Diversifying the Classics includes a collaborative translation workshop that makes Hispanic classical plays available in English. In 2018, the program launched the biennial La Escena festival, the first Hispanic classical theater festival in Los Angeles. The project also sponsors Golden Tongues, an adaptation initiative that pairs Los Angeles writers with Spanish source texts.
“We’ve offered performances after which a Latinx student will ask us, ‘Why did I never hear of this in high school?’ That’s heartbreaking,” Fuchs said. “Spanish isn’t just the everyday language for the home, it’s also the language of art and culture. In the U.S., conversations about diversity in theater and the classics have primarily been about who performs the plays, but they should extend to what plays are presented.”
The Cervantes Institute’s Ñ Prize is granted to individuals or institutions that have promoted Spanish in the world or have a career of special dedication to its international dissemination.
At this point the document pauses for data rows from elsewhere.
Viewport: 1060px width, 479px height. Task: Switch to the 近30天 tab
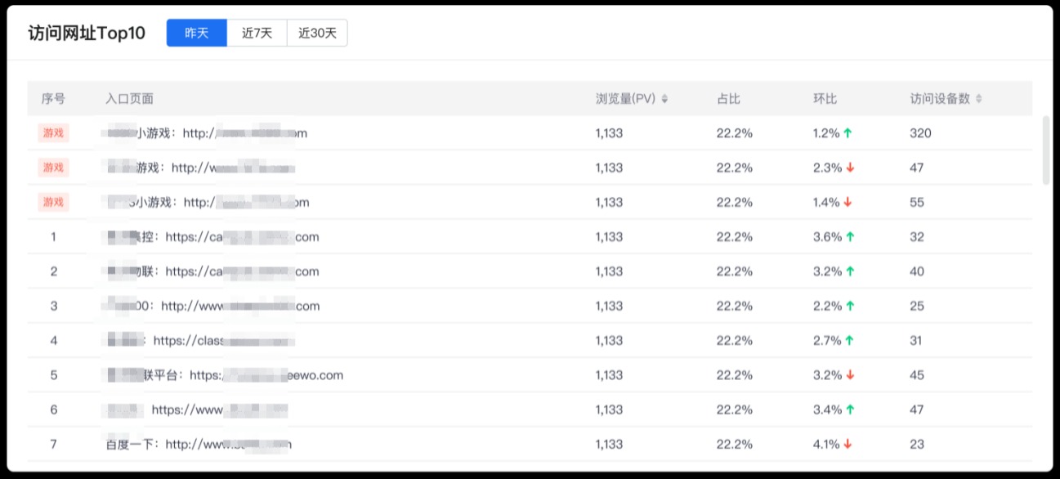point(317,33)
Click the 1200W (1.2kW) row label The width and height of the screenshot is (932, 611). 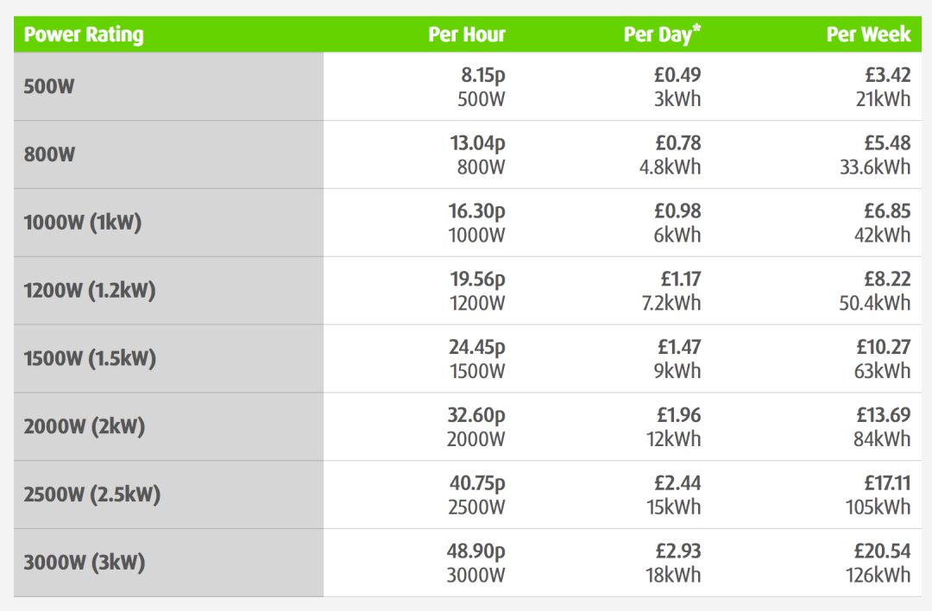point(90,291)
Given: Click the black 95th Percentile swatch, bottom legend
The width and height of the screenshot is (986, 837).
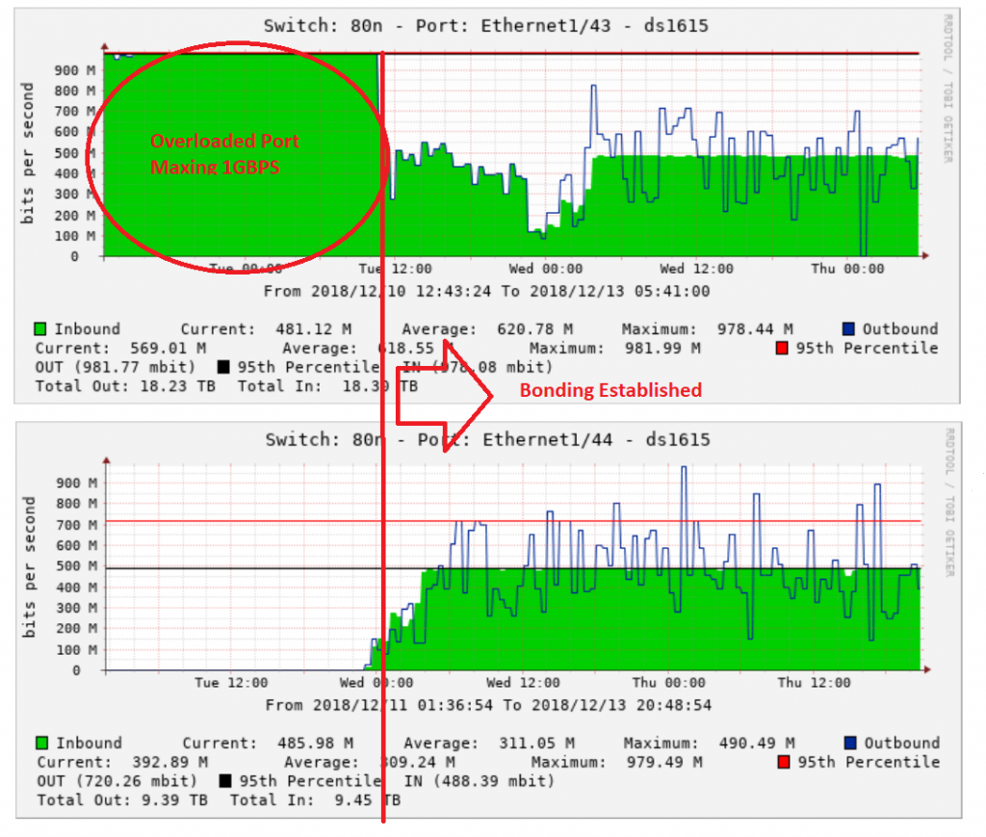Looking at the screenshot, I should [x=225, y=780].
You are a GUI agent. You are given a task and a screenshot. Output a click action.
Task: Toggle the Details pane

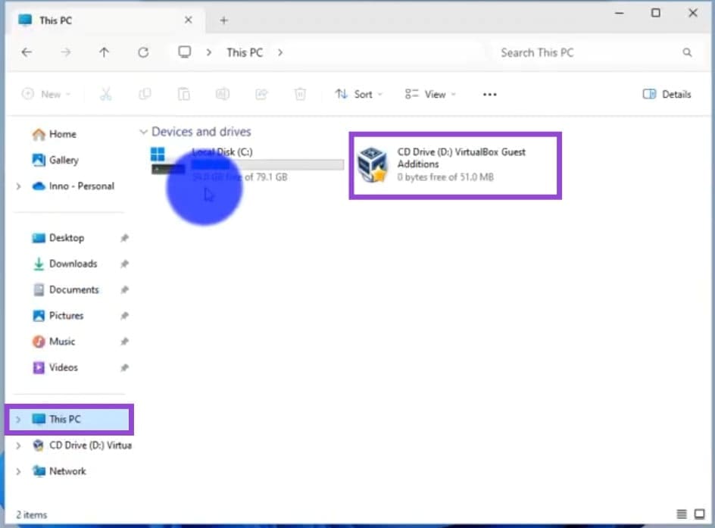coord(667,94)
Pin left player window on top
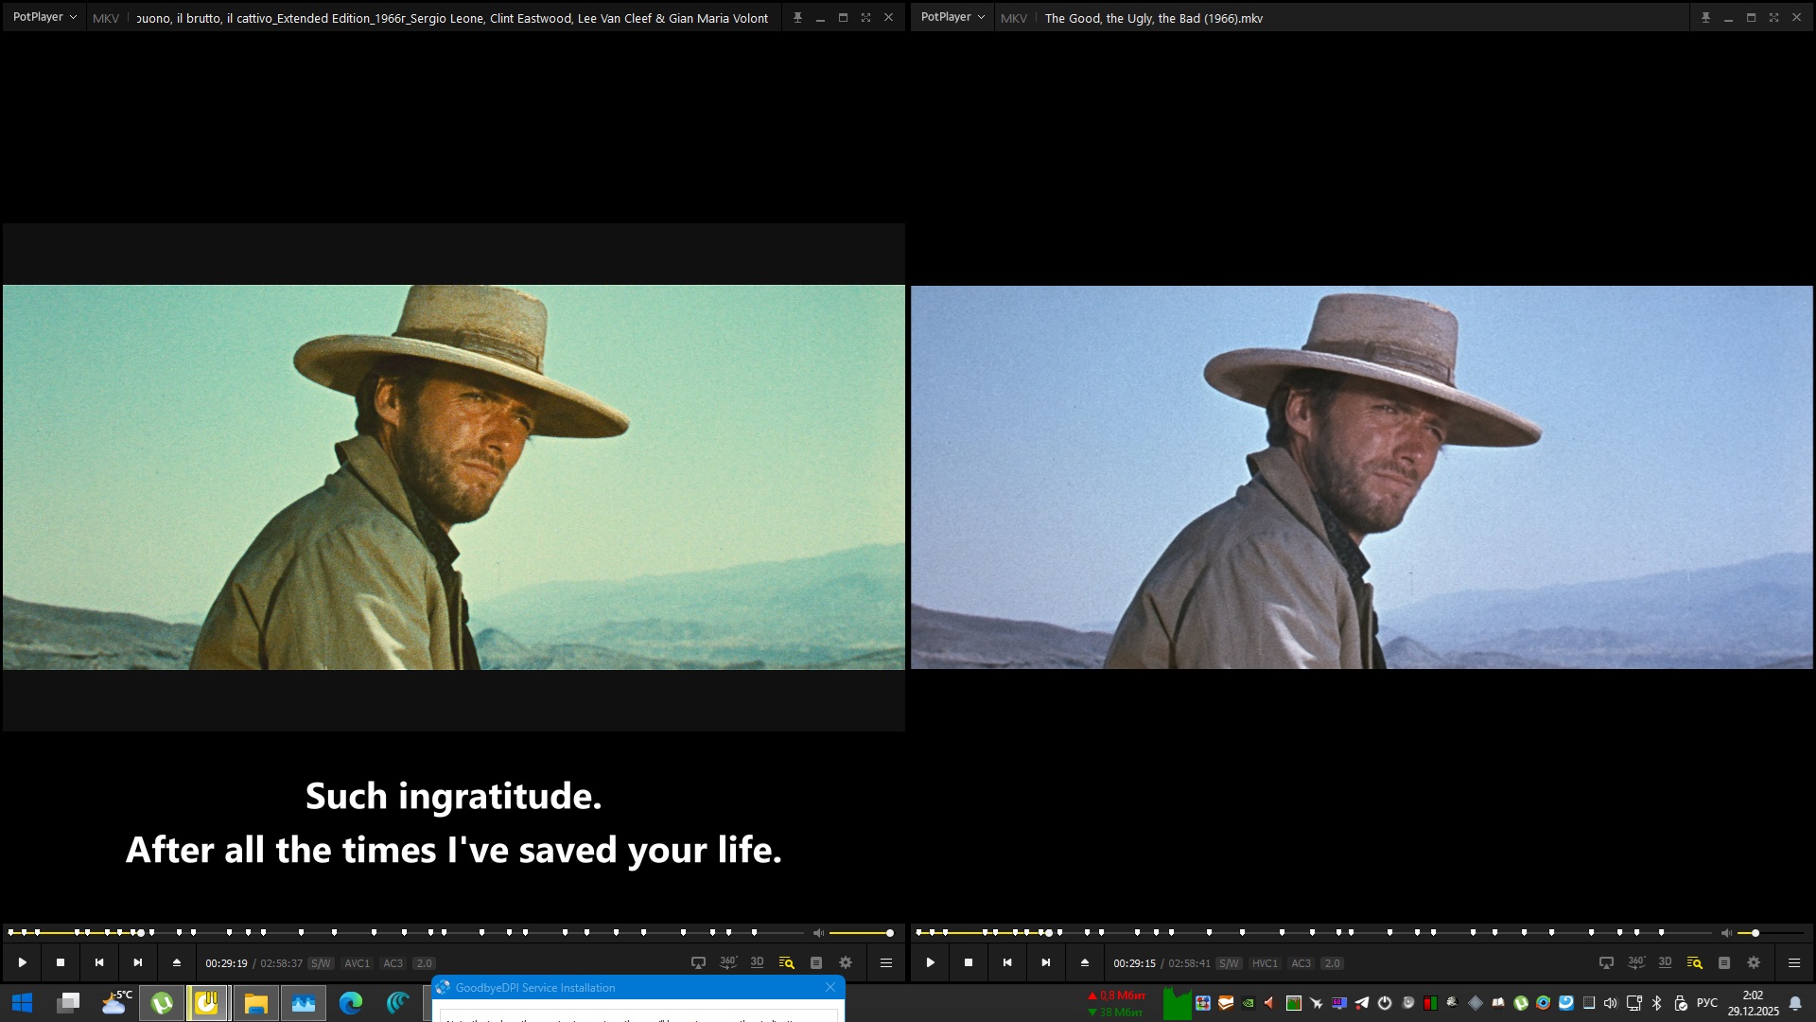This screenshot has width=1816, height=1022. (x=797, y=17)
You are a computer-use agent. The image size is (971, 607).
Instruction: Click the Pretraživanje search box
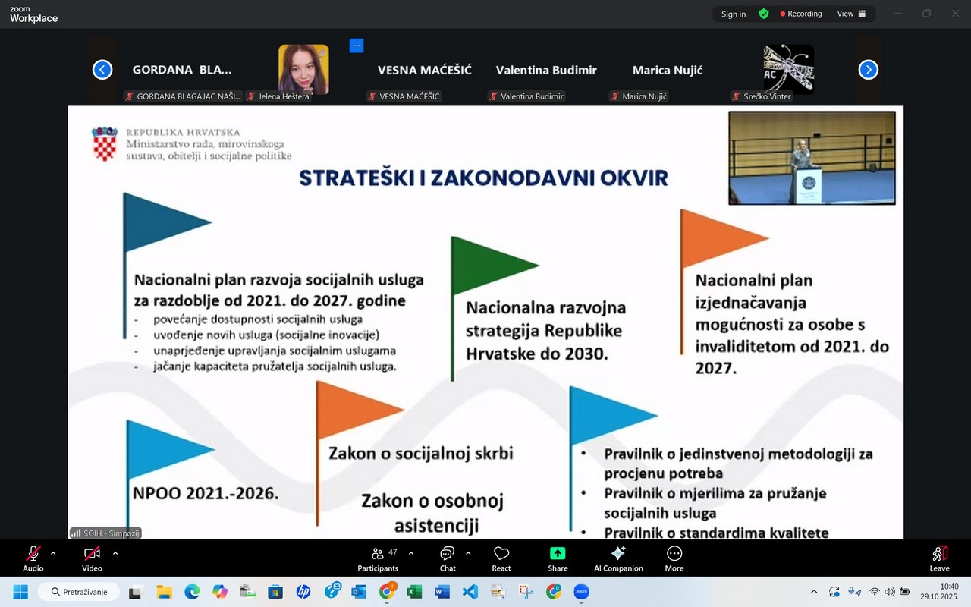pos(79,591)
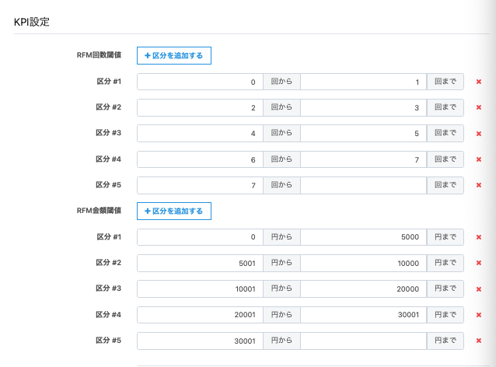The height and width of the screenshot is (367, 496).
Task: Edit the 円から field containing 30001
Action: 200,341
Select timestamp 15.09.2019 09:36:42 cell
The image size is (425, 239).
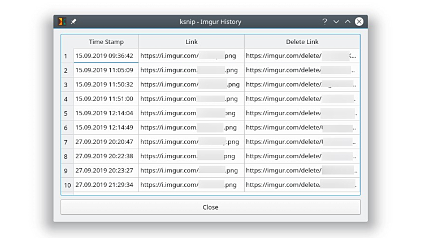pyautogui.click(x=106, y=56)
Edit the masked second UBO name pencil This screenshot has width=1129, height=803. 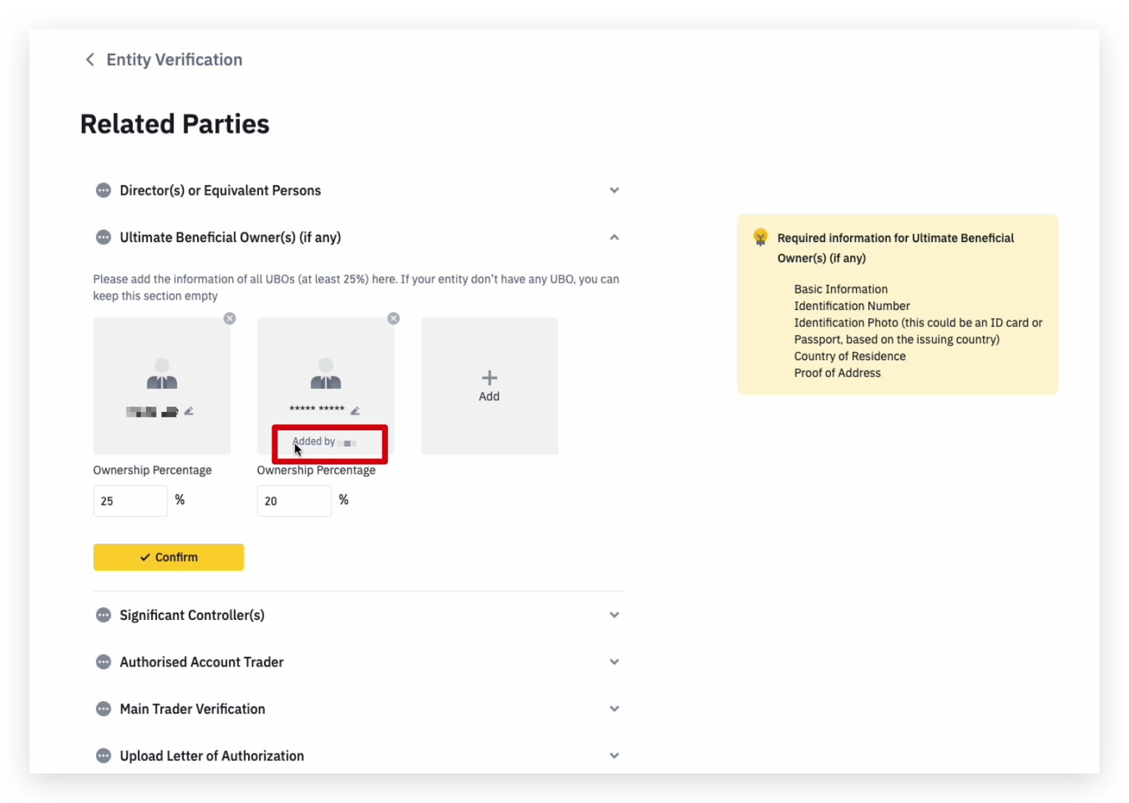pyautogui.click(x=355, y=410)
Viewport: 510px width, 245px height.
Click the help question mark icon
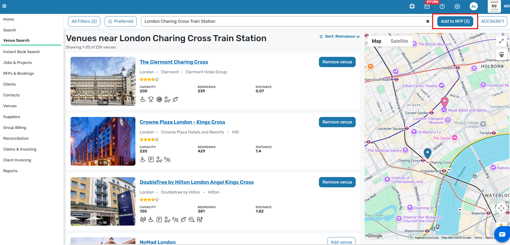(x=442, y=6)
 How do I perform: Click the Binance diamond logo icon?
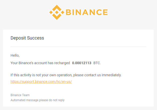(x=57, y=12)
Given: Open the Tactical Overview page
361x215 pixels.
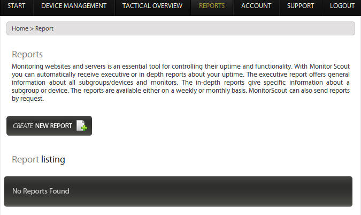Looking at the screenshot, I should pyautogui.click(x=152, y=6).
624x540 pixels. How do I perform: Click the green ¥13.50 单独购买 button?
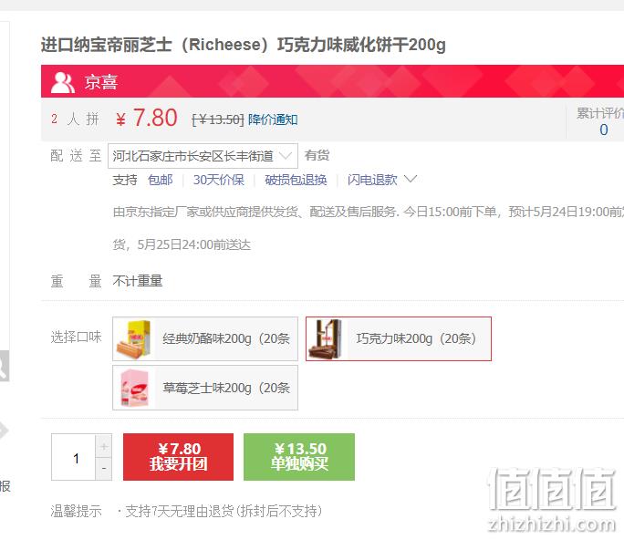click(x=299, y=457)
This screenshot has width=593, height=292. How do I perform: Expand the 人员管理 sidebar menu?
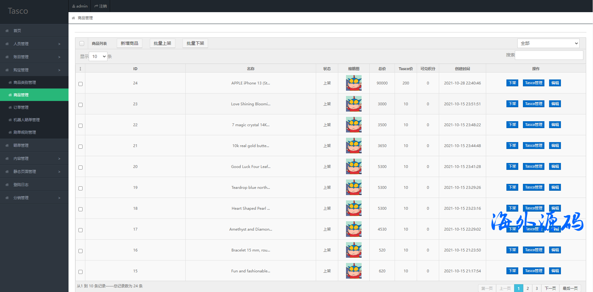coord(34,44)
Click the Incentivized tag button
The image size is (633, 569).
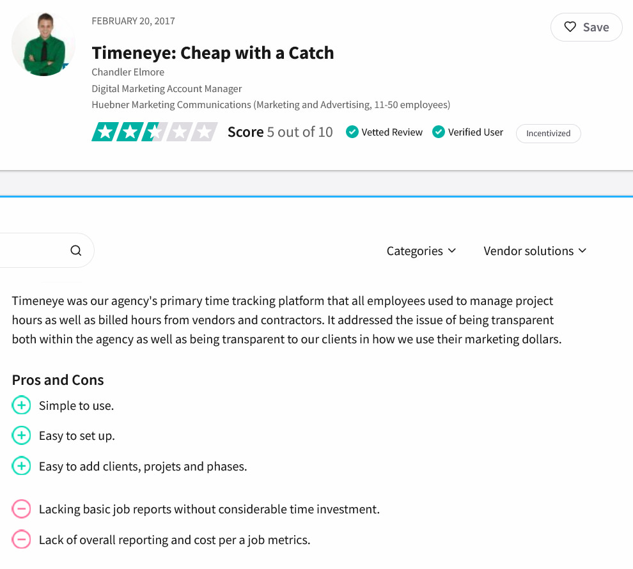[548, 134]
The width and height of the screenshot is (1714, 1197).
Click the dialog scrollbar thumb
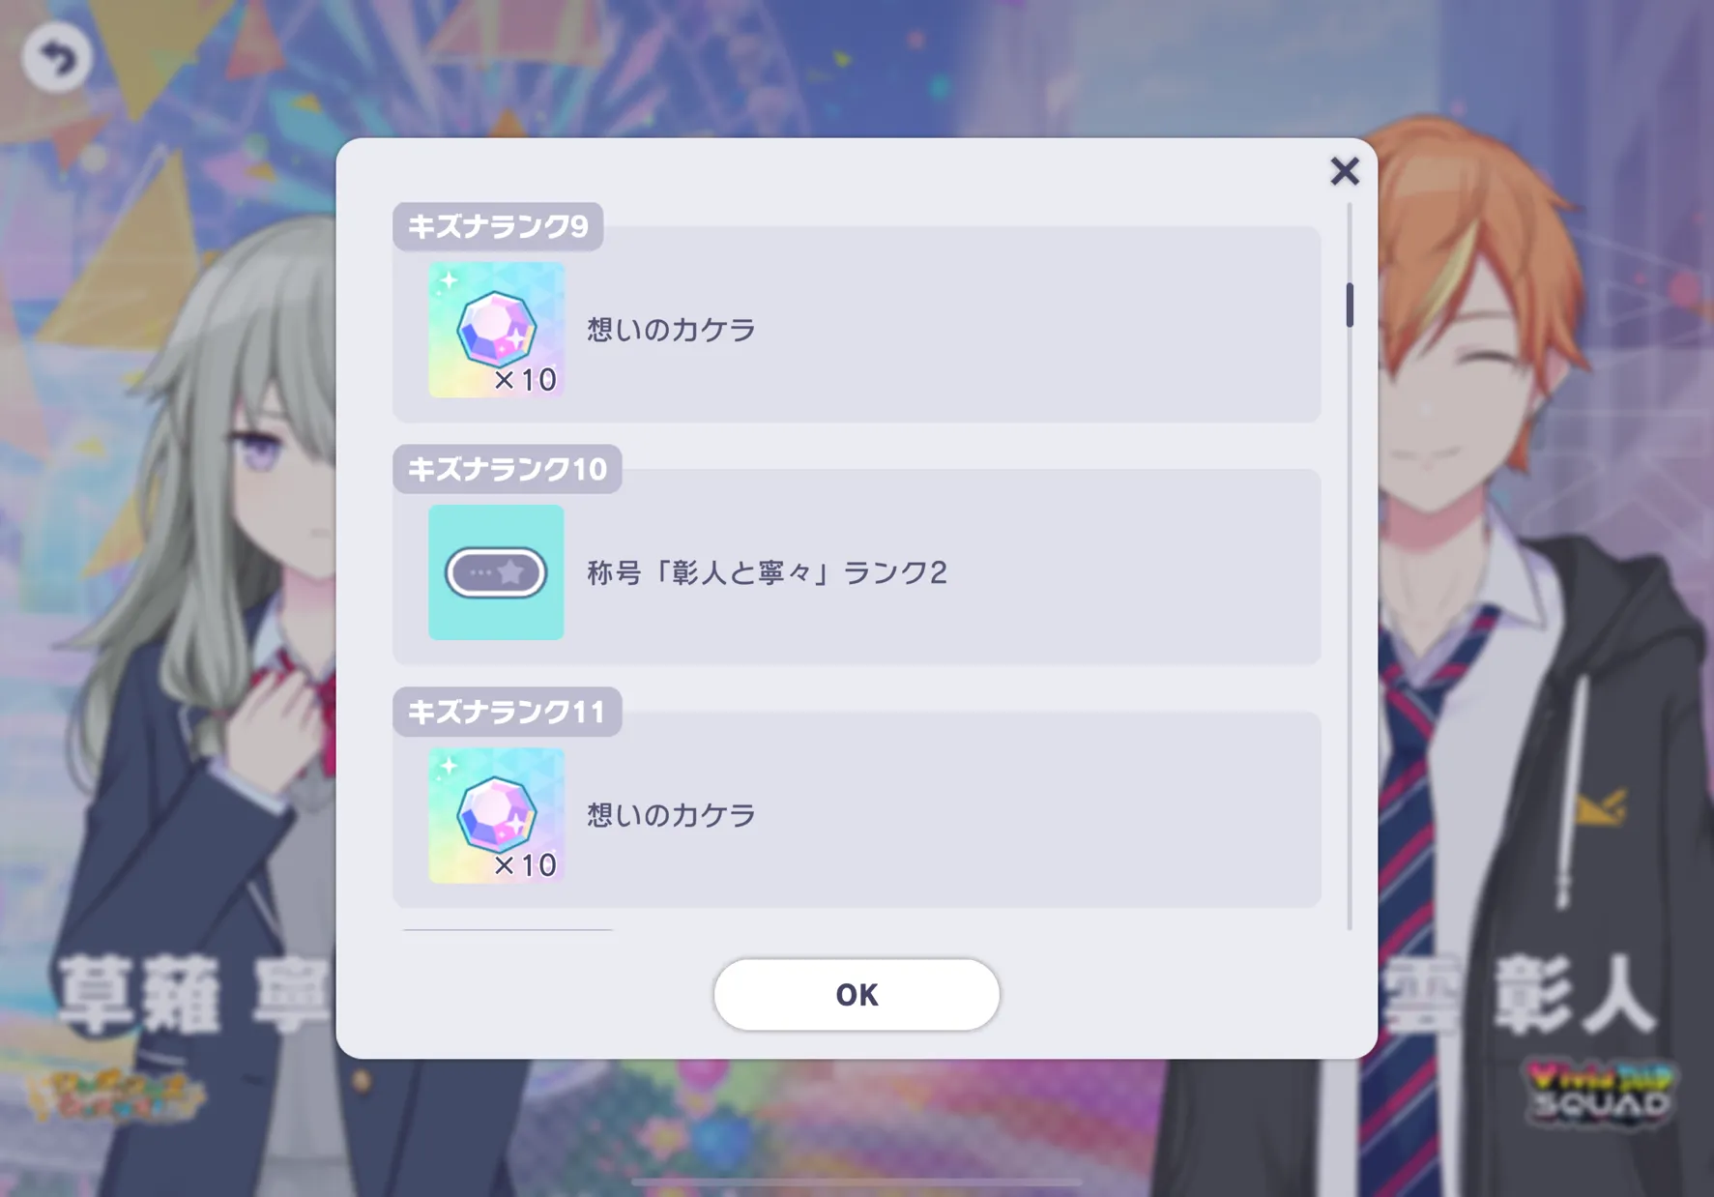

Fuchs’ research played a vital role in a 2019 Instituto Cervantes exhibition in Madrid, said the institute’s director, Luis García Montero. The exhibition featured women writers during the Spanish Golden Age in the 16th and 17th centuries, and Montero praised Fuchs’ historical research as a “fundamental reference” for the exhibition.
“Looking back has allowed Barbara Fuchs to teach us a lot about our theater, the benefits and difficulties of multiculturalism, our relations with the Anglo-Saxon culture, the picaresque and the presence of women — an essential look to complete the truth of our history,” Montero said.
Fuchs’ publications include “Passing for Spain: Cervantes and the Fictions of Identity,” “Exotic Nation: Maurophilia and the Construction of Early Modern Spain,” and “Knowing Fictions: Picaresque Reading in the Early Modern Hispanic World.” She is co-editor of “The Golden Age of Spanish Drama” and “Representing Imperial Rivalry in the Early Modern Mediterranean,” among other works. She has translated into English 11 comedias, eight of them with the UCLA Working Group on the Comedia in Translation and Performance. She is also the author of multiple articles on the literature and culture of early modern Europe, with a transnational focus.
In addition to her work as a translator, she has served as editor of Hispanic Review and, since 2017, as editor of the series, “The Comedia in Translation and Performance.” Fuchs taught previously at the University of Washington and at the University of Pennsylvania, and has received numerous fellowships, including from the Guggenheim and Andrew W. Mellon Foundations.
Editor’s note: This story was updated July 22 with pictures from the event.